While her crime goes unpunished, Alex knows she can’t be trusted among other people, even in her small hometown. She relegates herself to the shadows, a girl who goes unseen in plain sight, unremarkable in the high school hallways.
But Jack Fisher sees her. He’s the guy all other guys want to be: the star athlete gunning for valedictorian with the prom queen on his arm. Guilt over the role he played the night Anna’s body was discovered hasn’t let him forget Alex over the years, and now her green eyes amid a constellation of freckles have his attention. He doesn’t want to only see Alex Craft; he wants to know her.
So does Peekay, the preacher’s kid, a girl whose identity is entangled with her dad’s job, though that does not stop her from knowing the taste of beer or missing the touch of her ex-boyfriend. When Peekay and Alex start working together at the animal shelter, a friendship forms and Alex’s protective nature extends to more than just the dogs and cats they care for.
Circumstances bring Alex, Jack, and Peekay together as their senior year unfolds. While partying one night, Alex’s darker nature breaks out, setting the teens on a collision course that will change their lives forever
This is not the sort of book I should up late reading but still that is what I did. You do not expect a book with such bright cover and with goddamn cat on it to be so damn dark. And the best part is, it didn’t feel dark like in a wrong way. Just a very natural, defensive way.

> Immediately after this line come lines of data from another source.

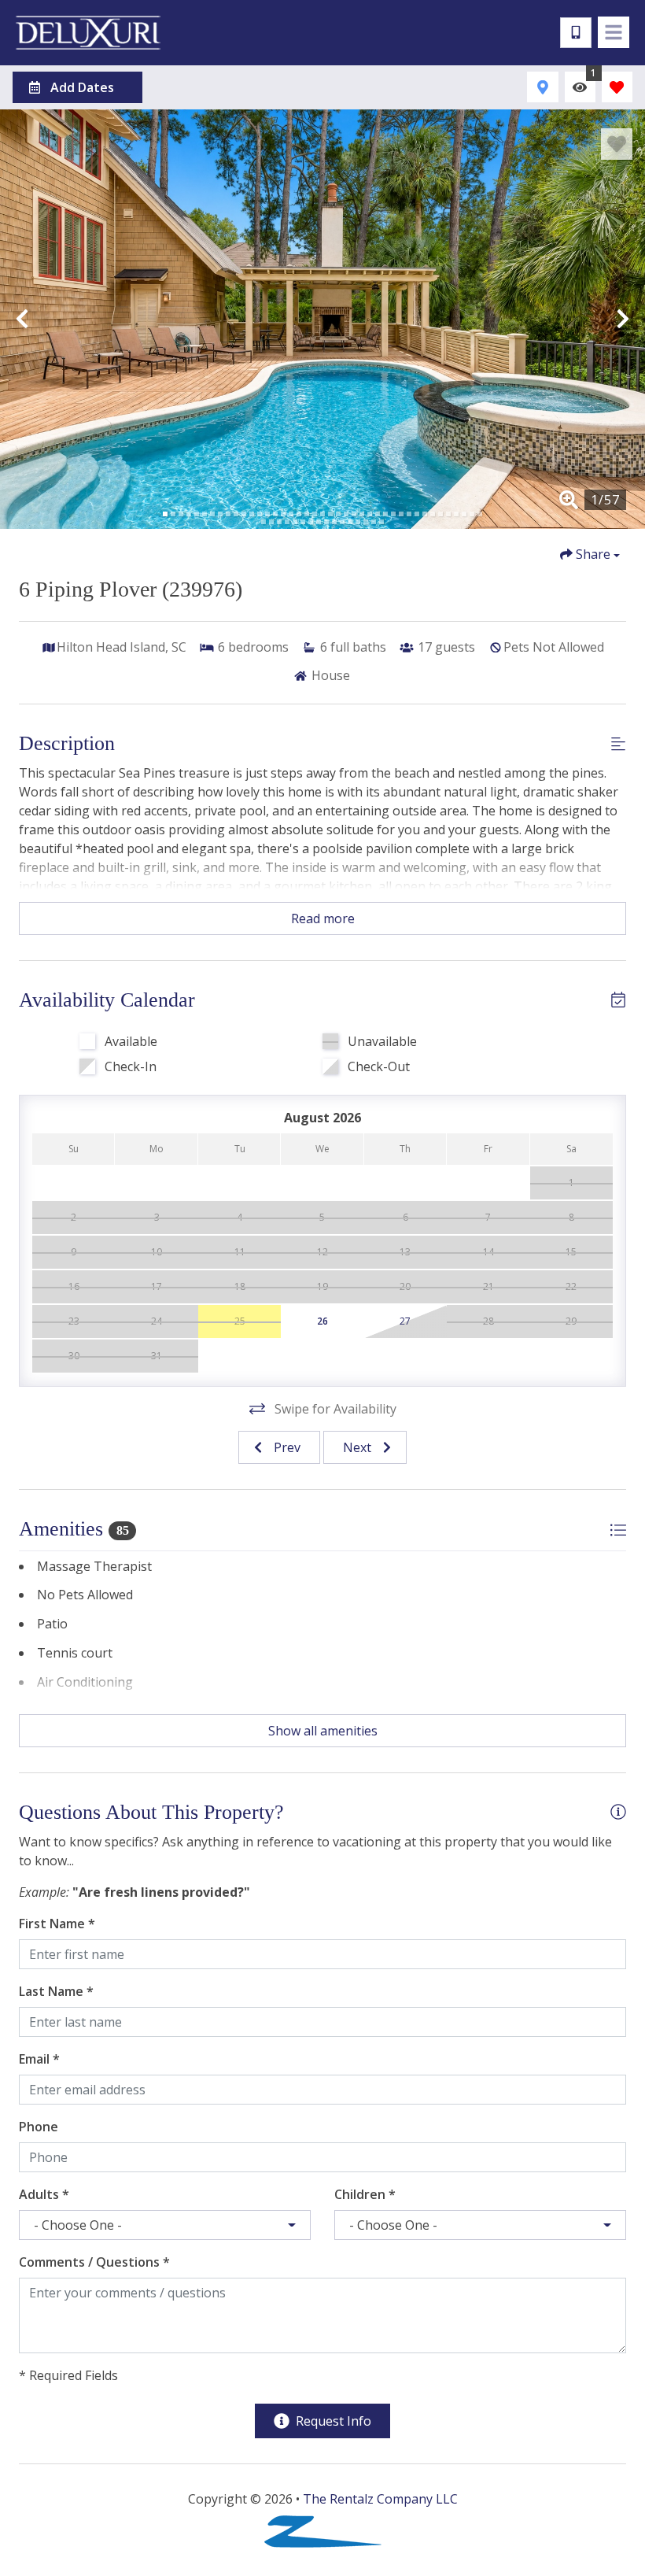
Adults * (44, 2194)
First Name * (57, 1923)
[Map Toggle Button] (542, 87)
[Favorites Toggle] (617, 87)
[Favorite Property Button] (616, 144)
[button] (22, 318)
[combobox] (165, 2225)
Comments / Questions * (94, 2262)
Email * (39, 2059)
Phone (38, 2126)
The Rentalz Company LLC (380, 2499)
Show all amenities (323, 1730)
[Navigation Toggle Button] (613, 32)
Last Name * (56, 1991)
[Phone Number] (576, 33)
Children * (365, 2194)
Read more (323, 918)
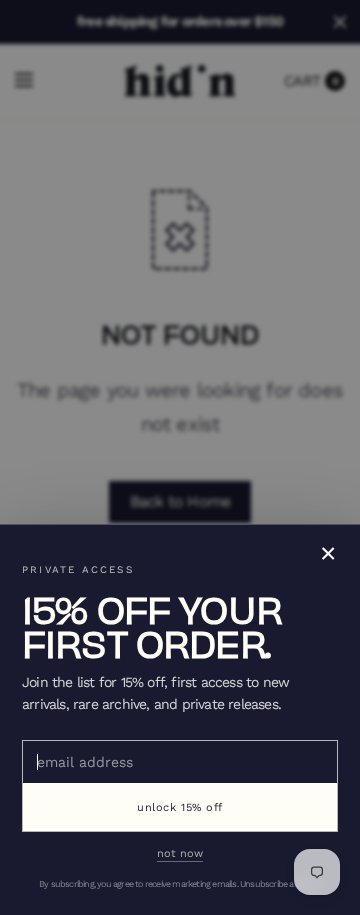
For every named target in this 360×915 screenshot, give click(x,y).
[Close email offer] (180, 457)
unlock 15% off (180, 807)
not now (180, 853)
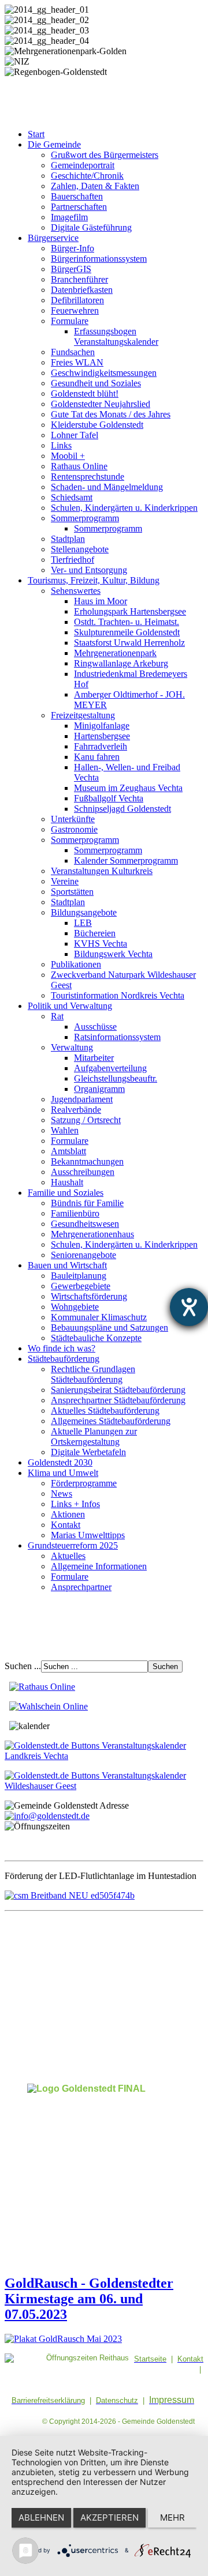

I was hesitant about picking this book up right after Tarryn Fisher had left me awestruck with her writing. But reading the first sentence of the book had me believing it would turn out amazing.
This is how I kill someone.
But I should learn not to judge too quickly because after a few pages I started reconsidering reading this. A couple of great reviews on Goodreads changed my mind and I went back to reading which made me realise what an important, honest and raw book this was. Raw in the sense that it dealt with misoginy and rape culture but not with hidden metaphors but straight out action. This is one of the best contemporaries I have read in a while.
Alex’s character was so interesting. She protects her best friends by ripping off part of a face of the guy who was about to rape her but she also volunteers at a pet clinic and talks to kitties. She has no problem in being with her boyfriend (which shows that she is not a man-hater) and yet the guy who comes at her with wrong intentions gets punched in the crotch.
She doesn’t go ahead and call other girls mean names and even helps other girls understand why. This book had romance and friendship but that’s not all it had. It had good writing and emotions and strong characters on top of a very important theme.
My first book by this author and I am glad I waited to pick up the right book.